By Charlie Youngmann
For The Diamondback
The University System of Maryland was ranked 27th by the National Academy of Inventors and the Intellectual Property Owners Association on a list of the most U.S. patents granted last year among universities worldwide.
The University of Maryland received 48 of the 72 patents granted to universities in the university system in 2016, said Felicia Metz, the intellectual property assistant director of this university’s Office of Technology Commercialization, which works with patents owned by the university and inventors to help make the products of research available on the market.
Though many inventions from this university come from research teams headed by professors, 30 of the patents granted in 2016 had at least one student inventor, Metz said. Four of these patents had undergraduate inventors during their application.
“It’s important to keep in mind that, if [undergraduate] students create something, and that something is part of their coursework or research activities, then students own the intellectual property themselves, not the university,” Metz said.
[Read more: UMD is one of the top producers of Fulbright students in the country]
If undergraduate students want to obtain a patent through the university, they can disclose their inventions to the Office of Technology Commercialization, Metz said.
The university will determine whether the idea is original, patentable and able to be commercialized, she said. If it is, this university will pay for the patent and work with the inventor to license the invention. This can be done either by forming a company around the invention and producing it or licensing its use to an outside company, Metz said. If licensed to an outside company, royalties and income are split between the university and the inventors, Metz said.
The application process for a patent can take years. Metz said this university spends about $850,000 per year on patenting and must choose carefully which ideas to invest in.
“We don’t always know if there will be a market for something that’s very early-stage,” Metz said. “The biggest factor is commercial potential in the invention.”
John Fisher, this university’s bioengineering department chair, and former bioengineering graduate students Andrew Yeatts and Elyse Geibel were granted a patent last year for a tubular bioreactor system for use in bone and cartilage tissue engineering.

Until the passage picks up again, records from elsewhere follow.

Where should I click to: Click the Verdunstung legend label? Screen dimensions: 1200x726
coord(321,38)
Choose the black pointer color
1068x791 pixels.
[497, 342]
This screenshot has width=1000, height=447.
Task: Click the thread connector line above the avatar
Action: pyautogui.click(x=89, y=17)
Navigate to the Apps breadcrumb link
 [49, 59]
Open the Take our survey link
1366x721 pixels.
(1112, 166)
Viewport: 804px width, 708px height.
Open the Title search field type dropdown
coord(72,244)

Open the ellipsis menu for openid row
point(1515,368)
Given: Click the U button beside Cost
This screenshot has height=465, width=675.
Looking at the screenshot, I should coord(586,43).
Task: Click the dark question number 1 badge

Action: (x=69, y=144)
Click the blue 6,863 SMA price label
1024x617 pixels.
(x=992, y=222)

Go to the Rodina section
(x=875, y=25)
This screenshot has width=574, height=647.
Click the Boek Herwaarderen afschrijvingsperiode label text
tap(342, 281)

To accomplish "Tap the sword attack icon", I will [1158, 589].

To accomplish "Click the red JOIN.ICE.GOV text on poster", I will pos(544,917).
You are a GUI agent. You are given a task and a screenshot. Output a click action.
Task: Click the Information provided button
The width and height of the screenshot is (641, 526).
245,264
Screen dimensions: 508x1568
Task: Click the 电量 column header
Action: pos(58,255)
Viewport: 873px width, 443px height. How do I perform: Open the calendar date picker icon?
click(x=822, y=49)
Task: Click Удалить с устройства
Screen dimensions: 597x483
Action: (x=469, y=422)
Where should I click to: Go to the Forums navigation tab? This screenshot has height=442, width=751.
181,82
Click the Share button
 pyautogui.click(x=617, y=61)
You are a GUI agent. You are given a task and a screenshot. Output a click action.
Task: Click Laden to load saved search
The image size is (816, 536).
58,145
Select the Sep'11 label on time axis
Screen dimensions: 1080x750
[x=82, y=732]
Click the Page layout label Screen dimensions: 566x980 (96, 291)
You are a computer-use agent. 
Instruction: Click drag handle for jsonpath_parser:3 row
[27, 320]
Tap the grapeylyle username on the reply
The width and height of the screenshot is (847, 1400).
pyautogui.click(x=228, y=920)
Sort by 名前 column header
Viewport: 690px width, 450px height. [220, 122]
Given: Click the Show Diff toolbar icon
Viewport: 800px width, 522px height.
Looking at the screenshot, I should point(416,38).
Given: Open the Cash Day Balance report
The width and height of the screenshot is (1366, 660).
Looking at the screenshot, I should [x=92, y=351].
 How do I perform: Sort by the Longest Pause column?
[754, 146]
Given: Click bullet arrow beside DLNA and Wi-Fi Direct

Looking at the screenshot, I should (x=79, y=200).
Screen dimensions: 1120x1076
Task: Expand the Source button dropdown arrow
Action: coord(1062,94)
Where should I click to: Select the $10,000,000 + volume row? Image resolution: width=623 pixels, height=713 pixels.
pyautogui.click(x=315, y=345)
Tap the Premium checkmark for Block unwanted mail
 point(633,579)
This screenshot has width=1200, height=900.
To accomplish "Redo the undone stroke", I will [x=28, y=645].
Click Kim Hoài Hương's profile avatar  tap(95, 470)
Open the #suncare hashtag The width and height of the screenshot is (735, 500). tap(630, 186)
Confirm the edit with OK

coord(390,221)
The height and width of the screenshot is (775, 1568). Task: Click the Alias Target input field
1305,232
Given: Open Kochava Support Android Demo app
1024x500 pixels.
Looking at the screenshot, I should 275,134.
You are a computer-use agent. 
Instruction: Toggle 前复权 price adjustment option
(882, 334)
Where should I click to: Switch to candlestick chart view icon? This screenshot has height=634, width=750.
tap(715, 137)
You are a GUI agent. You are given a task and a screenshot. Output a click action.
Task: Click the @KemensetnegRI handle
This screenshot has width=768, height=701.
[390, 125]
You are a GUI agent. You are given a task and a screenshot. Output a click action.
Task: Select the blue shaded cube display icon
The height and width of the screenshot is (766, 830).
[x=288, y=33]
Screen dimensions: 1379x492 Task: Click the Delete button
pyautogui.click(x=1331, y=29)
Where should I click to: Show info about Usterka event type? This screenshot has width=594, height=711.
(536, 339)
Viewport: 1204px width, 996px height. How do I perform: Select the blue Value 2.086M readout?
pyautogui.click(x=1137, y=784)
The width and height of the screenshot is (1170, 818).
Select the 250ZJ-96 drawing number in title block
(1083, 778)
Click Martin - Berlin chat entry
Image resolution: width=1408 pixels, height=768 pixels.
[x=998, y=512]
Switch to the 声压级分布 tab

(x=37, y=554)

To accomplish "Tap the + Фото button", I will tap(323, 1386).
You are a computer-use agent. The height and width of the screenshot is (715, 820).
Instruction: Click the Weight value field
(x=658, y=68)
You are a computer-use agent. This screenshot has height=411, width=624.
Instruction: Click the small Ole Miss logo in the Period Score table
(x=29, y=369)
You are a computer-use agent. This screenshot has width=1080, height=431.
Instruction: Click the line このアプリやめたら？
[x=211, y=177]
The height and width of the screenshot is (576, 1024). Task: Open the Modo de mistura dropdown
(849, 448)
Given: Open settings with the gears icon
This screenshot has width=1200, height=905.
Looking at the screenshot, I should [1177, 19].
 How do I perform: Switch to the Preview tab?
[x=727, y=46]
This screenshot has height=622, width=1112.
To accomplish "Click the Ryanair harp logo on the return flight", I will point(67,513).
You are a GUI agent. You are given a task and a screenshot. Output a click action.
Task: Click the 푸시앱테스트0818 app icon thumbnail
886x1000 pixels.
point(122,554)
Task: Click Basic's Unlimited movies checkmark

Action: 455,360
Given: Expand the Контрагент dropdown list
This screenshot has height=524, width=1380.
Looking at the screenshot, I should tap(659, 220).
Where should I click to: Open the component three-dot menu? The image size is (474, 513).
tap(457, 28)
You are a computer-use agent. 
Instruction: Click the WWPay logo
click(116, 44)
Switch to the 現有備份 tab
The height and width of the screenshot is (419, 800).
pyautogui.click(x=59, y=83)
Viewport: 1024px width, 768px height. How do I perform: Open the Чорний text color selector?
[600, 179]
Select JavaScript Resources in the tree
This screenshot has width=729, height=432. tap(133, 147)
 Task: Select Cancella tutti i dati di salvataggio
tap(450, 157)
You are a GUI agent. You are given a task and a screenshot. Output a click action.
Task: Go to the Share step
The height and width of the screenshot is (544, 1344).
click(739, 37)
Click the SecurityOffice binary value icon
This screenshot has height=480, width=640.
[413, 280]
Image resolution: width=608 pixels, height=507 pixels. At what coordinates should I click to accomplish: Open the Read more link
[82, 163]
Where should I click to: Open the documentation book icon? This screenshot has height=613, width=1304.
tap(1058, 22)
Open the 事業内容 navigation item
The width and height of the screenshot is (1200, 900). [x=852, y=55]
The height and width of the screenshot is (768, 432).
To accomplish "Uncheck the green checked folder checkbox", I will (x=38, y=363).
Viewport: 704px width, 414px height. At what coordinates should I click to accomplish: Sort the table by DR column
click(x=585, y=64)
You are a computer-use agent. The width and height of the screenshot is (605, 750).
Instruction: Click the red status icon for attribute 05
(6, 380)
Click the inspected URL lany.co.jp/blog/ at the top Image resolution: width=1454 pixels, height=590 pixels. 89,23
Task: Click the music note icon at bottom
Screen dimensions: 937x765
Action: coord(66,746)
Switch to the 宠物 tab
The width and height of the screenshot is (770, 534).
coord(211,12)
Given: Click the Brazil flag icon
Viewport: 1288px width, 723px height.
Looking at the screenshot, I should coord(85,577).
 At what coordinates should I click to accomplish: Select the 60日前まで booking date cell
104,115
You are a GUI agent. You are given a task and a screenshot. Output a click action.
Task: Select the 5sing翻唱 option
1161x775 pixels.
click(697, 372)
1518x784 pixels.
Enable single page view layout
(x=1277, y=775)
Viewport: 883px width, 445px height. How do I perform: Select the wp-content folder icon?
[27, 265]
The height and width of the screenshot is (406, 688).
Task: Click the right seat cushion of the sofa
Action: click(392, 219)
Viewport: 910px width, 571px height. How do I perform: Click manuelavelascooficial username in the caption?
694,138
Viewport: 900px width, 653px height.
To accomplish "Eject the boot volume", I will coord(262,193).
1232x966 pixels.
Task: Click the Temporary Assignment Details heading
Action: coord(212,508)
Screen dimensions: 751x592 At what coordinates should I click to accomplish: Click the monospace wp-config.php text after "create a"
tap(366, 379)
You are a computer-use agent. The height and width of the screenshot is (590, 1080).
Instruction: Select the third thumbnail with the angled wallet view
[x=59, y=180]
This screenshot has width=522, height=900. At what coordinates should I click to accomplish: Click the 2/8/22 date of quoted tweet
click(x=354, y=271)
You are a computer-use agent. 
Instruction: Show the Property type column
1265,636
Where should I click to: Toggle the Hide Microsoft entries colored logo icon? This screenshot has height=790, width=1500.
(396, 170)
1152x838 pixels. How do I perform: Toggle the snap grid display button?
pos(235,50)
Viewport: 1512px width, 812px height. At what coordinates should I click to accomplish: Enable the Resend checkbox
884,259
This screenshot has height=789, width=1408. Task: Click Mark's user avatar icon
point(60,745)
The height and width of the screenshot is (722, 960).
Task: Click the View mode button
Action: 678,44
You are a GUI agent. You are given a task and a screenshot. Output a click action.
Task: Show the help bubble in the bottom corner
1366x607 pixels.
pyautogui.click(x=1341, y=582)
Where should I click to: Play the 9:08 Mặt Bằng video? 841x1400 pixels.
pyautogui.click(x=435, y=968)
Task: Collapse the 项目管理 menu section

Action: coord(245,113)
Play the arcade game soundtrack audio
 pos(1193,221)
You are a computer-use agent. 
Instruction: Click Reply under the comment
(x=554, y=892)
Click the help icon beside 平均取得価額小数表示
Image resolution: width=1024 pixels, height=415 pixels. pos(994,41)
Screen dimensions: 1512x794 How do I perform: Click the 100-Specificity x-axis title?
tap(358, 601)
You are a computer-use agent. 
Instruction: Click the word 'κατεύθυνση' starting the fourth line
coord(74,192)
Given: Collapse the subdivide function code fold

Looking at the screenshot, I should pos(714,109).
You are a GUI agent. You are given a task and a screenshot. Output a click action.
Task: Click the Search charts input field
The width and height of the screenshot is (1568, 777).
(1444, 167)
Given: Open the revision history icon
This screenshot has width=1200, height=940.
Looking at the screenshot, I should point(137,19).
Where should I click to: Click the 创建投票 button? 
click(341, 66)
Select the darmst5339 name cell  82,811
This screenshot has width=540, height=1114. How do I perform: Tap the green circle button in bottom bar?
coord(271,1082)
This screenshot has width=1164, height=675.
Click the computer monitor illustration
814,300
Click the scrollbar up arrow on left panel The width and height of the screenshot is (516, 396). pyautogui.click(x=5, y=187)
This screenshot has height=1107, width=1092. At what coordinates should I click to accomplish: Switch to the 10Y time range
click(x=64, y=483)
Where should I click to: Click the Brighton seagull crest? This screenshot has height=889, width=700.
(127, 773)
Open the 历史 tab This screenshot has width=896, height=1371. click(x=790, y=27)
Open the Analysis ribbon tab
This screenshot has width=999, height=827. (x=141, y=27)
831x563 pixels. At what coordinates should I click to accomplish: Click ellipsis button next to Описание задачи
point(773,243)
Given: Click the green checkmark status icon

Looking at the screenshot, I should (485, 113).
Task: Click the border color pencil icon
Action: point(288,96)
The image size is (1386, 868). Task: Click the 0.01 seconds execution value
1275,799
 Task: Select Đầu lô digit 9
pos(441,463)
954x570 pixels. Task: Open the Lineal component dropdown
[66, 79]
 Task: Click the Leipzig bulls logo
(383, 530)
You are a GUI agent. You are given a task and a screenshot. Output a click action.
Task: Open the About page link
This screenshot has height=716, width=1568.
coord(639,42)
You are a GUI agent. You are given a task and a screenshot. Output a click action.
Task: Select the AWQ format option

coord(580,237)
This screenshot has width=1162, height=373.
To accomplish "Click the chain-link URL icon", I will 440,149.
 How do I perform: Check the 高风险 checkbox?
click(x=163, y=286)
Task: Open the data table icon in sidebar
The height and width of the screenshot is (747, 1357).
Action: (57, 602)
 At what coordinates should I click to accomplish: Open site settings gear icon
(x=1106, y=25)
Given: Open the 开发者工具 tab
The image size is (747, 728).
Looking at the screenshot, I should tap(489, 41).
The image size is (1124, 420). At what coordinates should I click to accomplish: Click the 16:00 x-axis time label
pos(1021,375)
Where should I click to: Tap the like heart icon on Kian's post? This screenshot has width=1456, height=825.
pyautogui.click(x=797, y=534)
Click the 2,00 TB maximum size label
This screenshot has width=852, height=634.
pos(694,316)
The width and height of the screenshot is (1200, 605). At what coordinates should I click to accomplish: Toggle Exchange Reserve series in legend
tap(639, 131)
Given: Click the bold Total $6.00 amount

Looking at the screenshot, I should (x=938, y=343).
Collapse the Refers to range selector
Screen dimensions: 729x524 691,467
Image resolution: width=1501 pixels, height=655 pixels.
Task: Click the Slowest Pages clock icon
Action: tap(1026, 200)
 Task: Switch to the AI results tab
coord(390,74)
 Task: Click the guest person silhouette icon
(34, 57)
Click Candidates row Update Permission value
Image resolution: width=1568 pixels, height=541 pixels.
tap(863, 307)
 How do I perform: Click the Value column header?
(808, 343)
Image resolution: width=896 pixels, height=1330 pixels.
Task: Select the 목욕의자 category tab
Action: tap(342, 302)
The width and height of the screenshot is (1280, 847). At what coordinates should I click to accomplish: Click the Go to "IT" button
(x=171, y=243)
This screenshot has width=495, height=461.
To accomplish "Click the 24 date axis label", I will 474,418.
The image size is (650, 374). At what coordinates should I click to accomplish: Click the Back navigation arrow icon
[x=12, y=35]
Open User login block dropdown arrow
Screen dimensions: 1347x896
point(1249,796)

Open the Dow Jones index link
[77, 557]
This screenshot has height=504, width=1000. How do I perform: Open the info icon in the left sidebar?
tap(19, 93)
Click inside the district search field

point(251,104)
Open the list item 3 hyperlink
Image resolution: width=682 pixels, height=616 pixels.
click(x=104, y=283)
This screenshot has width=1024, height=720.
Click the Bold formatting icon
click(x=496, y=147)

Fisher described his invention as a way of growing cell tissue in a lab by providing a single sheet of tissue with nutrients and oxygen while stimulating them physically. This process works particularly well with bone cells, he said.
“It’s a challenging game to play. Folks are obviously working on new technologies in their lab and [the university] has to make the best decision it can in terms of pursuing one technology versus another,” Fisher said.
Metz said this university received 187 new invention disclosures in 2016, with graduate students contributing to 13 of those.
Rasa Ghaffarian received a patent for targeted carriers for drug delivery across the intestines just six months after she graduated from the bioengineering department’s graduate program in December 2015.
Ghaffarian, along with bioengineering professor Silvia Muro Galindo, developed a way to allow drugs like insulin to be digested in pill form rather than being injected into the body. Her strategy also prevents the drug from being degraded by stomach acid, she said.
“The next step is still very elusive. Once you have this intellectual property, then what?” Ghaffarian said. “[Figuring out how to monetize the patent] is actually what I do for a living now.”
Ghaffarian is currently the Maryland Development Center’s chief technology officer. Located in Baltimore, the center works with University of Maryland Medical Center inventors to engineer and market medical devices.
“The reason I like to do research is to eventually help someone, and I saw that the best way to do that was to commercialize what we had invented,” Ghaffarian said. “Since bioengineering is a very translational field, I figured there was a lot of potential to create real, tangible products.”